In the next step we will show how CardIO helps to analyze ECG.

Calculate ECG characteristics with CardIO

It is common to isolate and measure a number of features in ECG that are schematically given in the figure below (figure source: Wikipedia).

Schematic representation of normal ECG

The most prominent feature is a so-called R-peak. Counting a number of R-peaks one obtains heart beat rate. Normally it lies between 60 and 100 beats per minute. In normal ECG R-peak precedes S-peak and T-wave and follows after P-wave and Q-peak. This structure should regularly repeat every cardiac cycle.

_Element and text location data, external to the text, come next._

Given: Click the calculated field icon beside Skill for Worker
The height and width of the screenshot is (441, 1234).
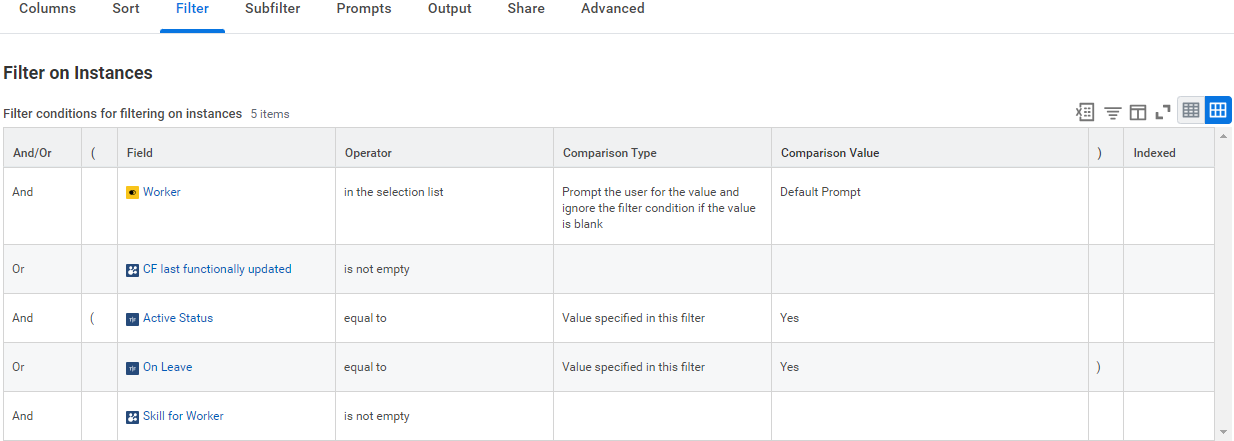Looking at the screenshot, I should coord(132,416).
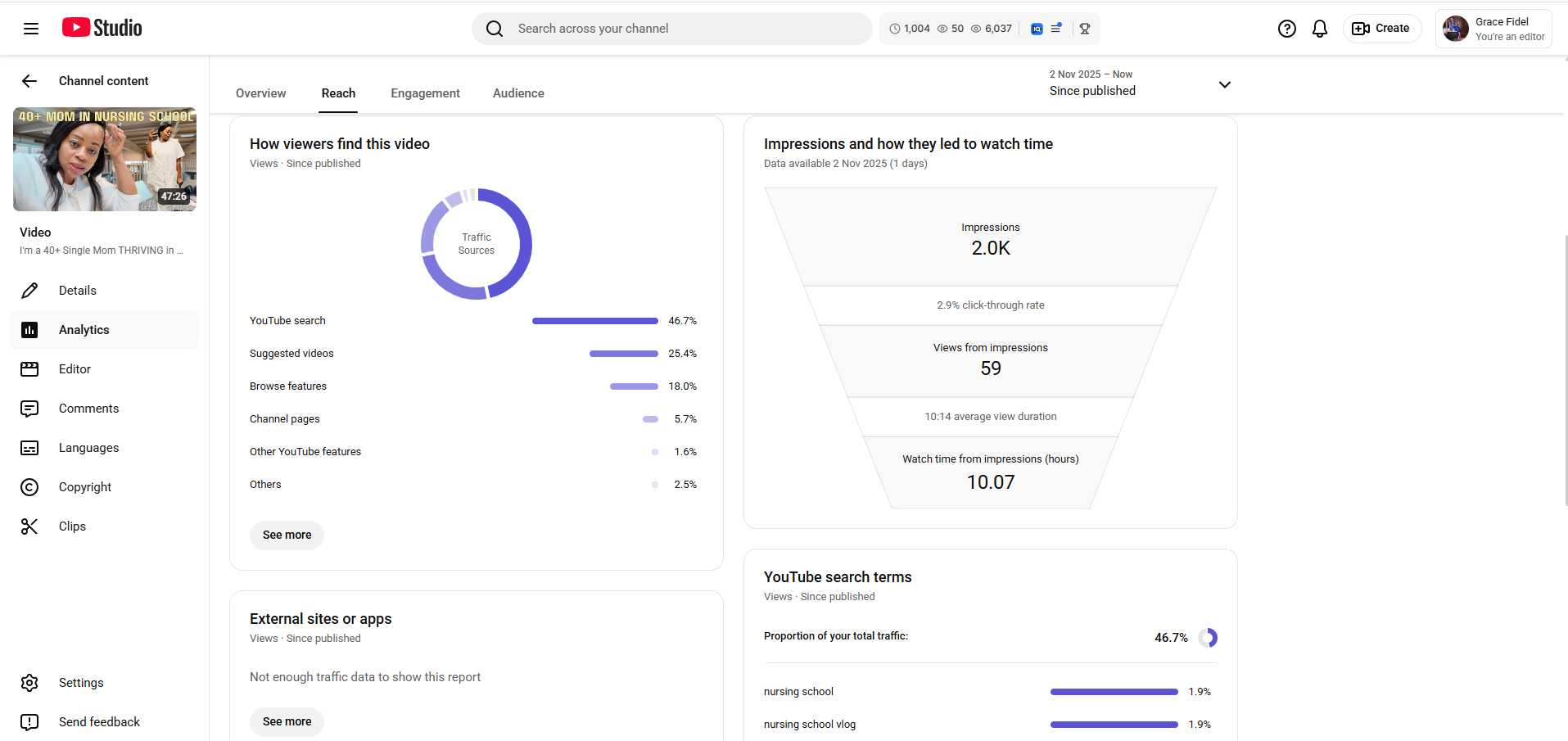Click the blue vidIQ icon in the top bar
Screen dimensions: 1568x741
click(x=1037, y=29)
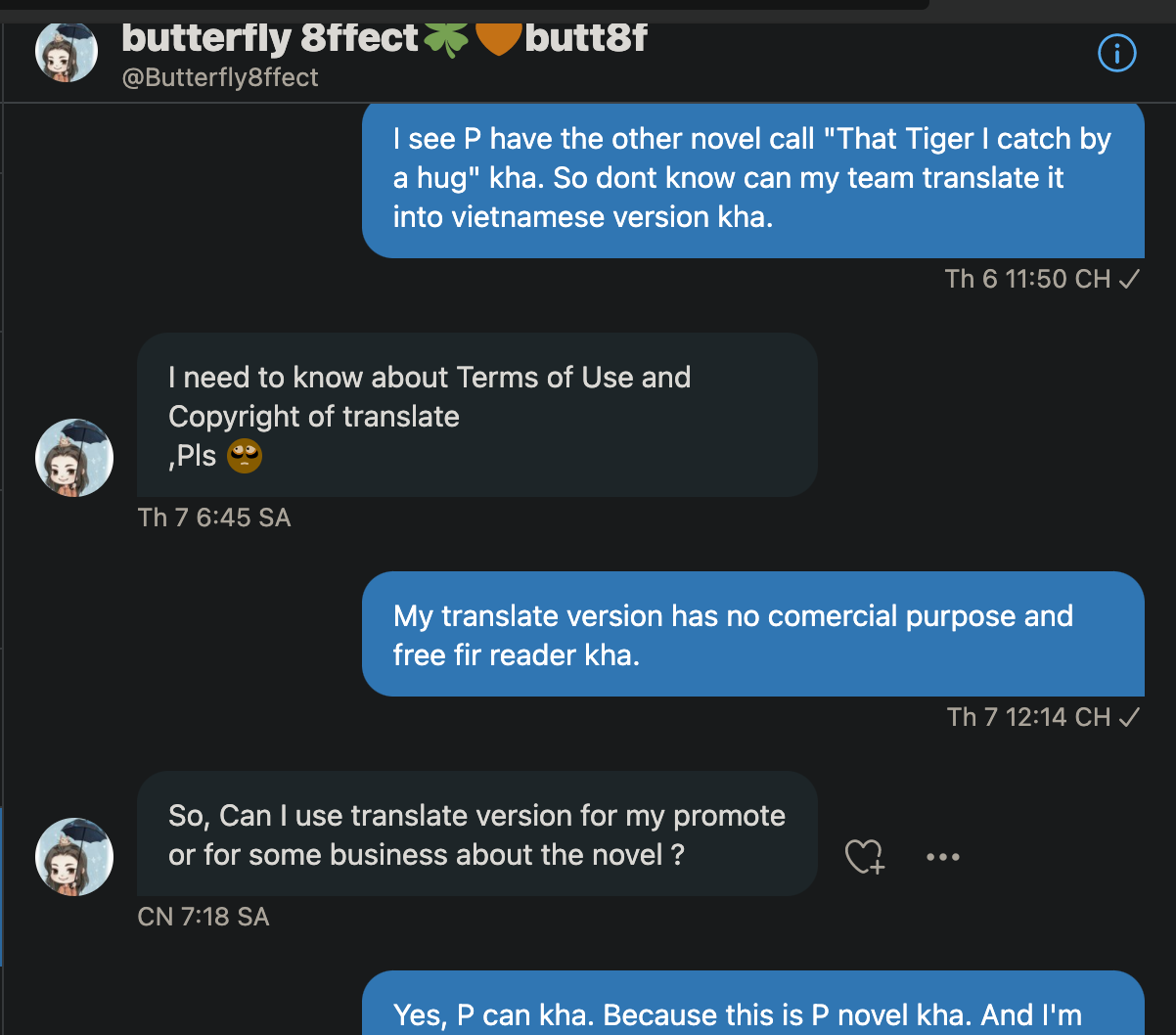Add a reaction with the heart-plus icon

(864, 857)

CardIO has built-in pipelines for calculation of ECG characteristics. With the framework you can

  • isolate QRS complexes, P-waves, T-waves
  • calculate heart beat rate and length of ECG segments.

To demonstrate how this works we consider pipeline hmm_predict_pipeline that makes segmentation of ECG into QRS intervals, T-waves and P-waves. To get results we simply pass ECG dataset into the pipeline and run calculation:

from cardio.pipelines import hmm_predict_pipeline
res = (eds >> hmm_predict_pipeline(model_path)).run()

This will iterate over the whole dataset and perform successively all actions and signal transformations required for segmentation (see details in Part 2). Figure below shows the result.

ECG signal with detected QRS intervals (red), T-waves (blue) and P-waves (orange)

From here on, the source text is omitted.